Some might question whether art in the workplace matters to the shop floor, but it seems that employees are keen. On-line print and photography dealer Inside Space polled employees and found that 98 per cent wanted some form of art at their place of work. And a survey carried out earlier this year by ICM and Arts and Business – a company that aims to encourage interaction between private companies and the arts – found that 73 per cent of employees wanted more art in their workplace, claiming it made them feel more ‘motivated’ and ‘inspired’.

This is vital to John Bevan, a design consultant with GMW Architects, who works with existing company art collections. ‘Art shouldn’t be confined to the executive suite,’ he says. ‘One of the great things is the way art encourages interaction and creativity.’ The demand for integrated artworks is such that a company called Offthewall has started producing space dividers for open-plan workplaces that are limited-edition prints on mesh by British contemporary artists, including Duggie Fields.

‘The corporate art collection has moved on,’ says A&B’s Sigrid Williams. ‘It once meant oil paintings in the boardroom. Now, businesses are intent on a creative workforce and we’re seeing installation and performance work that is much more engaged.’ The artworks may even help shape the organisation and help it evolve.

‘Art is even being integrated into company working structures,’ adds Williams. ‘Ogilvy & Mather and Lever Fabergé, for instance, bring artists into their workspaces in order to stimulate creativity and influence working practice.’

The ‘number one home and personal care provider in the UK’ – also the largest commissioner of posters – Lever Fabergé began a collection of contemporary art in 2000 and now has an ‘in-house creativity programme’ called Catalyst. ‘With Catalyst we bring art into the office to assist our own working practice,’ says Catalyst assistant producer Katherine Mellor.

‘We involve staff in every aspect of the collection and we invite comments, which we post next to the artwork. It stimulates the staff, and their critical skills. They all need to be able to articulate visual imagery, as it feeds into their work and gives insight into how our consumers might think,’ she says.

Even closer to the creative coalface is a recent initiative by Catalyst whereby ten artists have been commissioned to make works of art based around Lever Fabergé’s brands and then work alongside the marketing team. A recipe for disaster? ‘Could be,’ says Mellor. ‘It’s a risk. Artists show us things in different ways, and that might cause tension.’

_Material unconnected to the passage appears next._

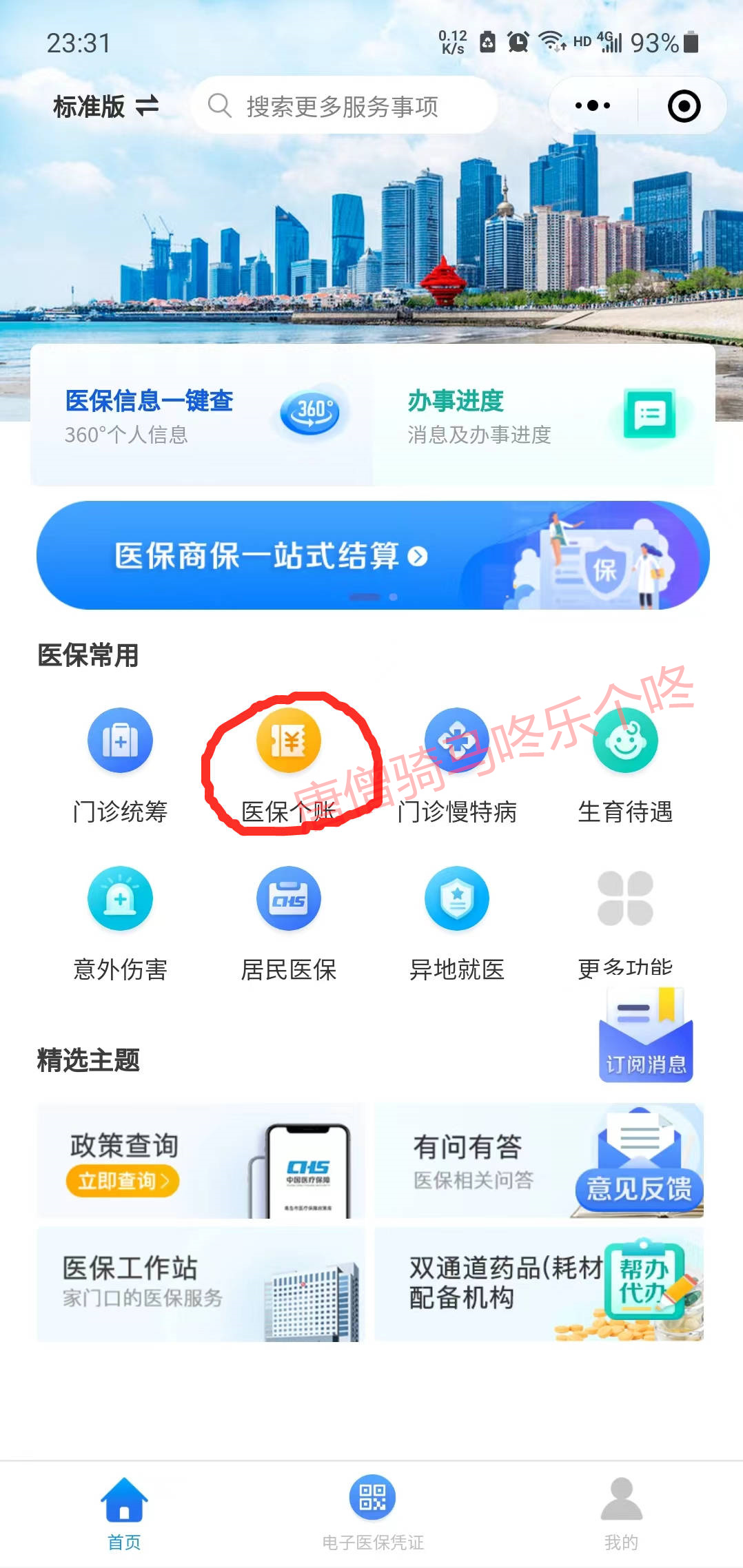Open the 医保个账 service icon
The image size is (743, 1568).
[x=289, y=741]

One of the key companies in the sector is International Art Consultants/ Art For Offices, which started in 1979. ‘Art is a demonstration of the importance of the workplace,’ says its co-founder Andrew Hutchinson. ‘It definitely keeps people stimulated. We did a survey of employees in 150 companies with collections and found that the art contributed to a healthy working environment. I’m certain there are positive effects on creativity, however subliminal.’

He says that, as with Channel 4, the placing of art in offices is now becoming integrated into a sophisticated process that includes branding – interestingly, art-purchasing programmes are increasingly coming from companies’ marketing budgets.

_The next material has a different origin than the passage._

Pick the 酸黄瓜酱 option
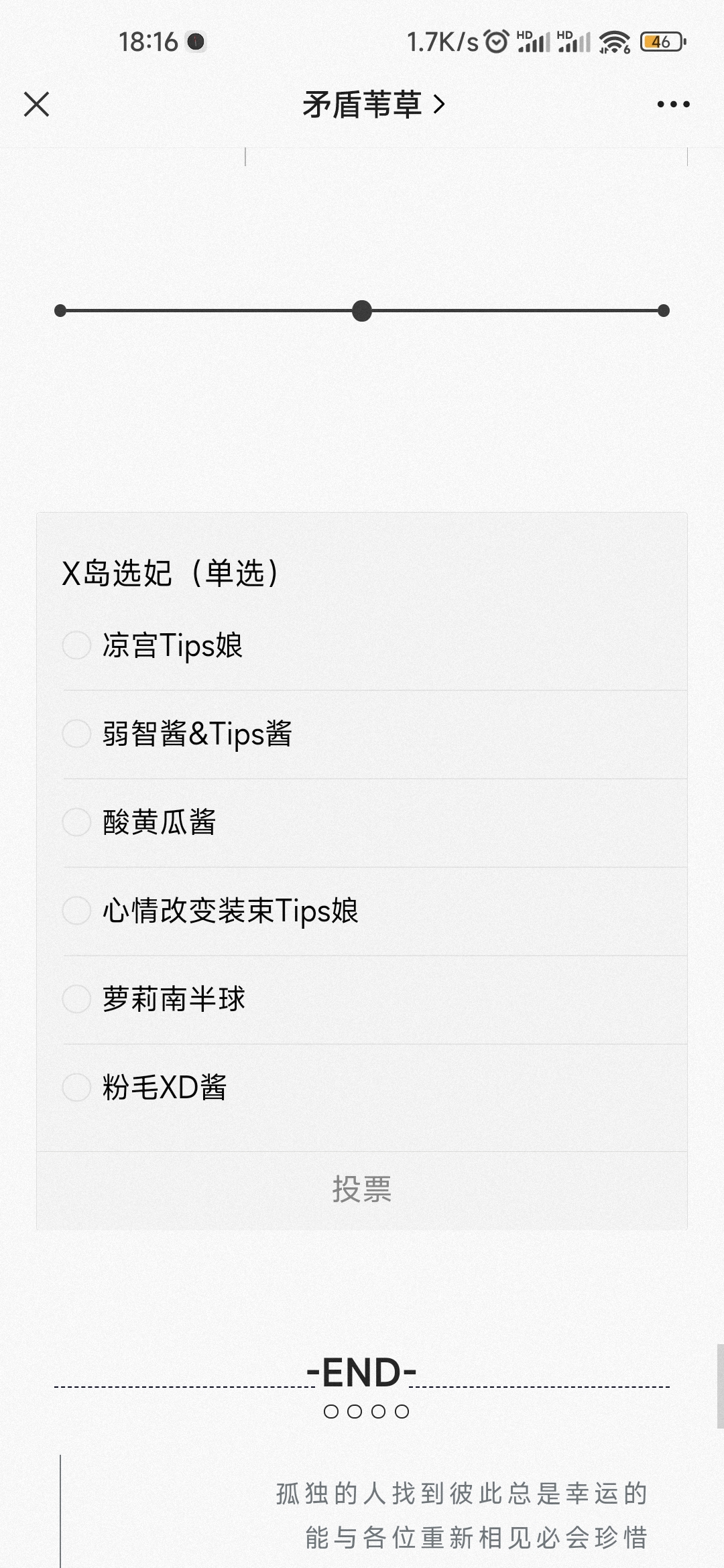 point(76,822)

‘We’re completing a commission for Vodafone in Newbury, in which an artist, Diane Edmonds, has made a Perspex piece in Vodafone red and in the shape of a speech mark, with a second speech mark in a lake,’ says Hutchinson. ‘It expresses the company’s quality of “connectivity”, and anyone visiting will know they’ve arrived at the right place when they see the sculpture, rather than a sign.’

It’s a long way from Jensen’s landscapes in the factory canteen, and an extremely sophisticated use of visual language. But with the integrated approach, the question will increasingly arise: can the art serve the office, or the office serve the art?